Two more boxes are in the attic. They’re more storage bins, really; they hold everything from his room I couldn’t bear to part with.
One box has his treasures, like his original LEGO creations that were on his shelves or that he’d kept for a while. Special action figures, like his PACIFIC RIM jaegers. Some POKEMON cards. A few stray NERF gun bullets. A game cartridge. A tin box where he kept his “cool” finds and keepsakes—a snakeskin, interesting rocks, a Native American arrow head, a broken watch, a tiny singing bowl, some shells. An empty candy box I found, inevitably, under his bed. Other seeming odds and ends. The box holds nothing special to anyone else, but everything special about what my boy loved and spent his time on. Ten, 20 or 30 years from now, I could open it and be flooded with memories, just holding a tiny robot dog from Camp Invention that would look like trash to anyone else.
The other box is full of art. My kid loved to draw the way he loved little else, even his beloved computer games. His room was a storm of paper, where an entire forest had gone to be resurrected as endless Sharpie or pencil drawings (always black and white, rarely color; who has time?) on copy paper.

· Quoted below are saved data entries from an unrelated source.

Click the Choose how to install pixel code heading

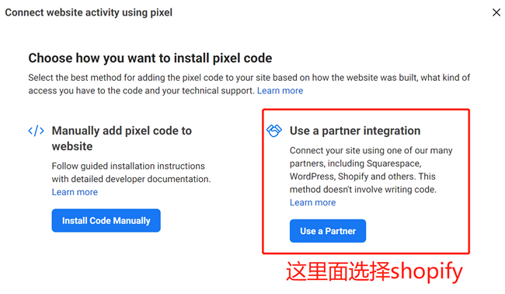[150, 58]
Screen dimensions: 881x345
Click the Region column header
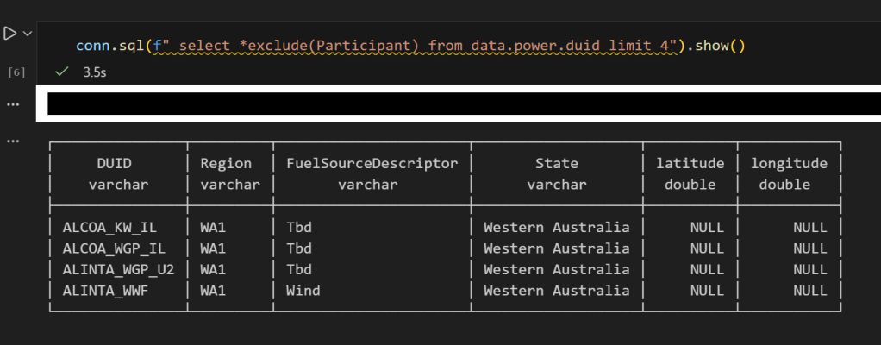[226, 163]
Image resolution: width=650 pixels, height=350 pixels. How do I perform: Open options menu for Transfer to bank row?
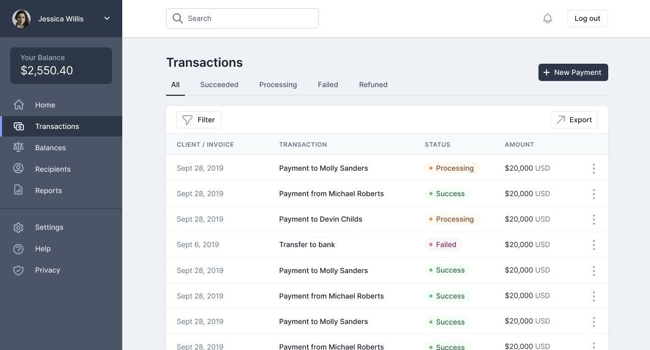pyautogui.click(x=593, y=245)
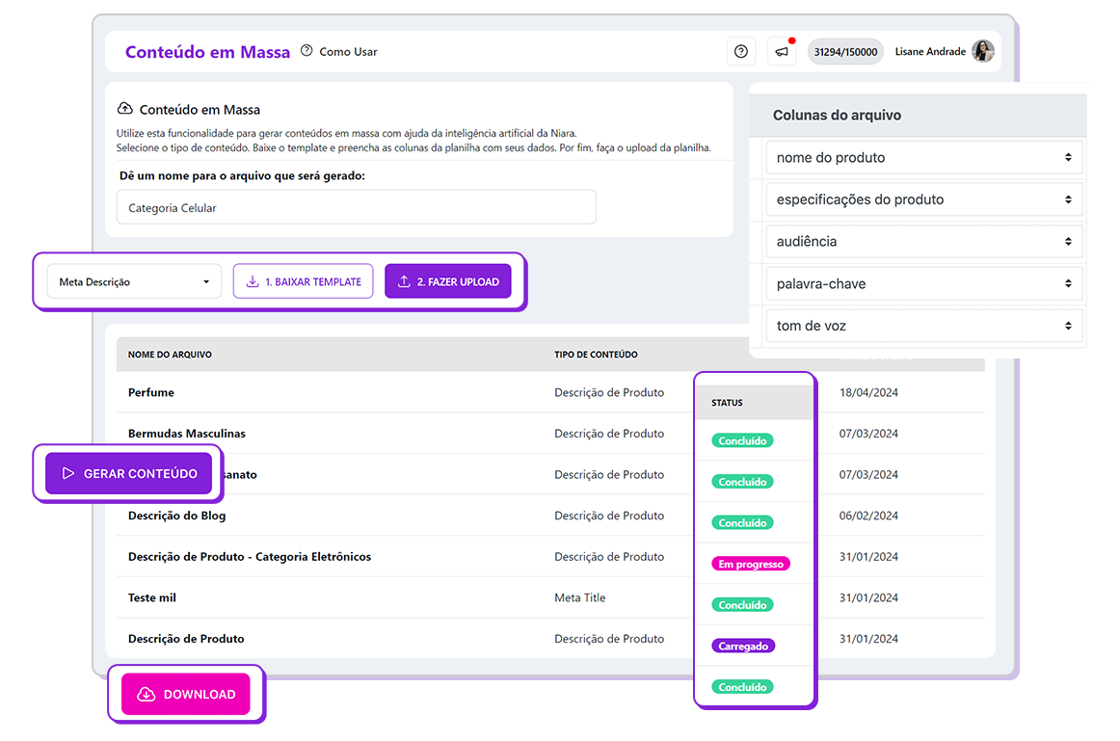Expand the nome do produto column dropdown
This screenshot has height=741, width=1120.
click(923, 158)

He drew characters from his favorite video games and shows. He drew comics with his own characters. He wrote, too, and had a unique, funny voice. His assignments for school made me and his teachers laugh—why *do* kids have to get up so darn early?—yet showcased an inner wellspring of storytelling ability. He had talent—more than that, he had a gift.

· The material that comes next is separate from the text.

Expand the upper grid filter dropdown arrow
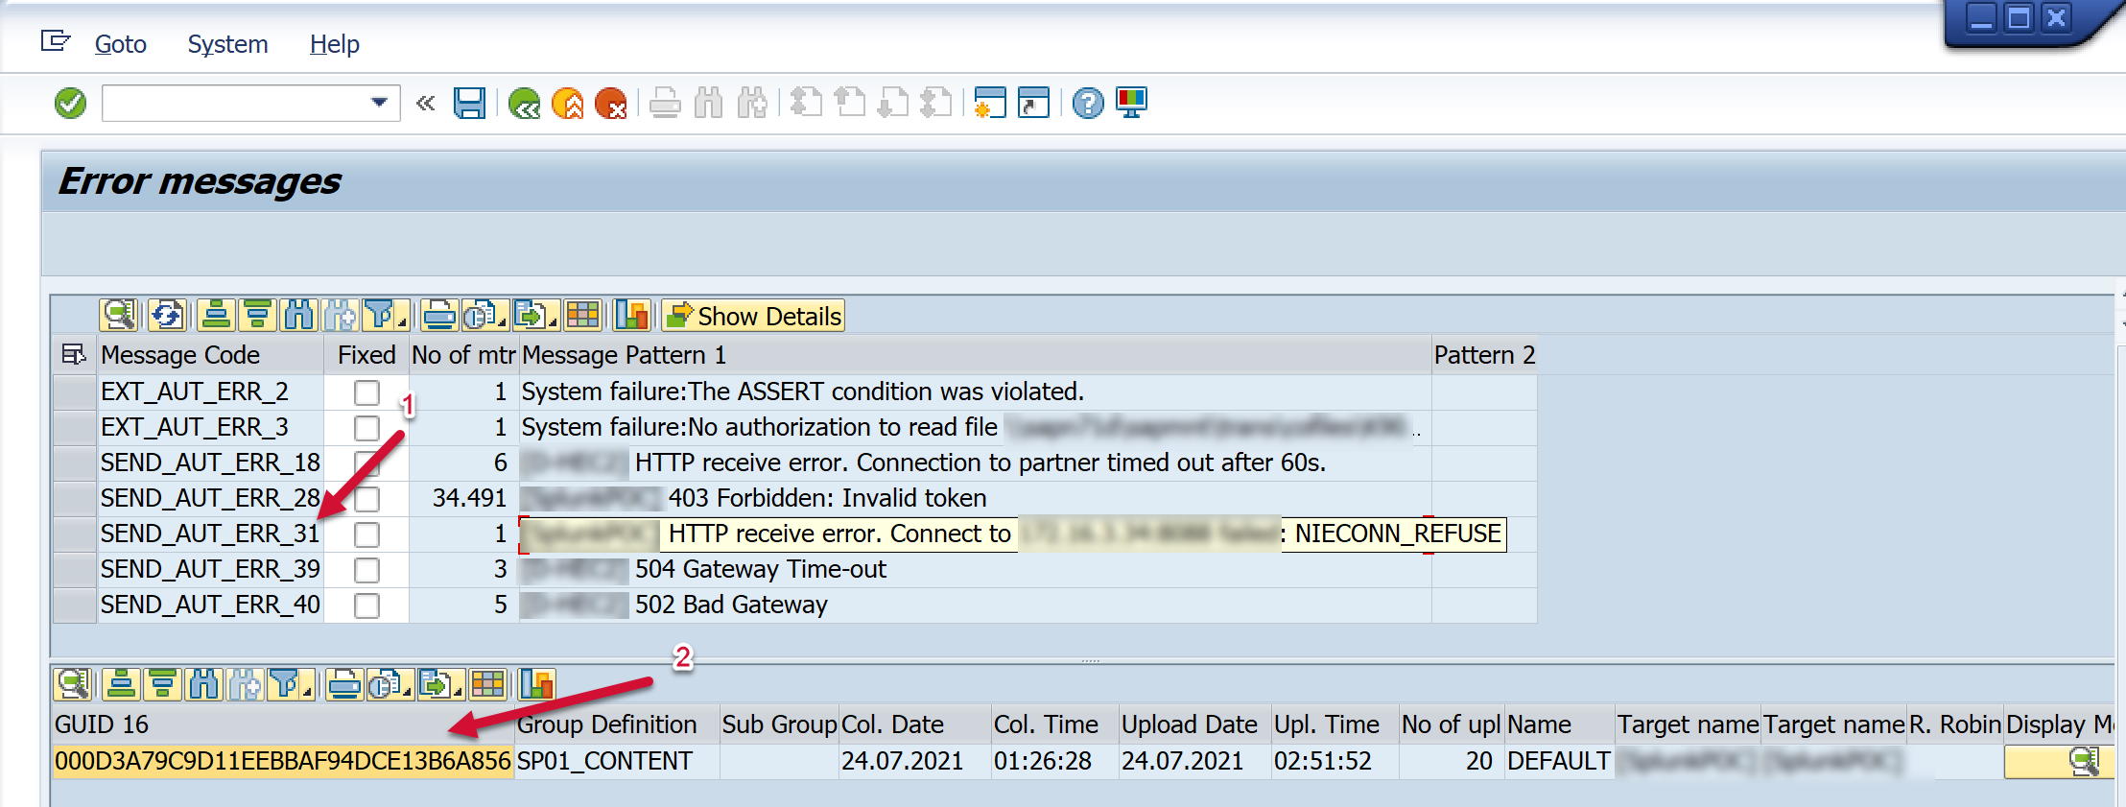2126x807 pixels. [x=402, y=321]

The last box is the hardest. We chose to have our son cremated, and so we have a small box of ashes. It’s plain and simple, and labeled with his name. I picked it up myself and hid it away to spare my husband, who right now finds only grief, never comfort, in pictures of our son; I can’t imagine what seeing his ashes would do. Some day we will figure out what to do with them. Right now, we can’t even discuss it. So the box sits, quiet and hidden and always, always there, just like our grief.

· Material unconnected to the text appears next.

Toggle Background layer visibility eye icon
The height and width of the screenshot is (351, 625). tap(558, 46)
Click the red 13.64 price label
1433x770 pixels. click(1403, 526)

I wanted to make some grand metaphor about boxes and our son being more than just the four boxes his 10 years fit into, or how he never fit into a box in life, so how could he in death? But I can’t. Because the reality is, I have four boxes.
3 thoughts on “Grief Journal: Four Boxes”
I love you. Apparently your husband isn’t the only writer in the house. I have a lot of boxes of ashes in my house right now, so I feel you. The last four cats (Samhain *insisted*, then I couldn’t separate Minerva from her children, then of course Magic and Mystic had to be with her). My step-daugher’s mom Jo is in the corner of my living room on the bottom of a shelf, waiting for Jenn to come visit from CA and figure out what to do with her. In the meanwhile, she has cats and books around her and is in the same room as the TV, so I figure she’s probably content.
Grief is way too huge to put into boxes, but boxes are what we have left. That and our memories. And love.
My dad is in a box too. My mom finds it comforting, like keeping him close. I look at the box and feel like I could black out from the grief. And I’m unable to look at pictures with anything but grief either, I hope one day I’ll find comfort in them. You and your family has been through something unthinkable and I think it says a lot about you that you work to understand the ways grief looks on each of you, and you try to make space for that. I’ve said it before but I’m so sorry. I think of you still every day and wish I could give you a hug. Love you lots, V.
Because you should get to make those boxes many, many years from now when he goes off to MIT to create the first robot that is also a transformer. And after he gives a ring to his true love and you chose lovely momentoes from those boxes to give to them. Four boxes should be a happy reminder of the beginning of life. Not the cosmic slap in the behind that they are now. I remain sorry for your tragic loss. Many hugs!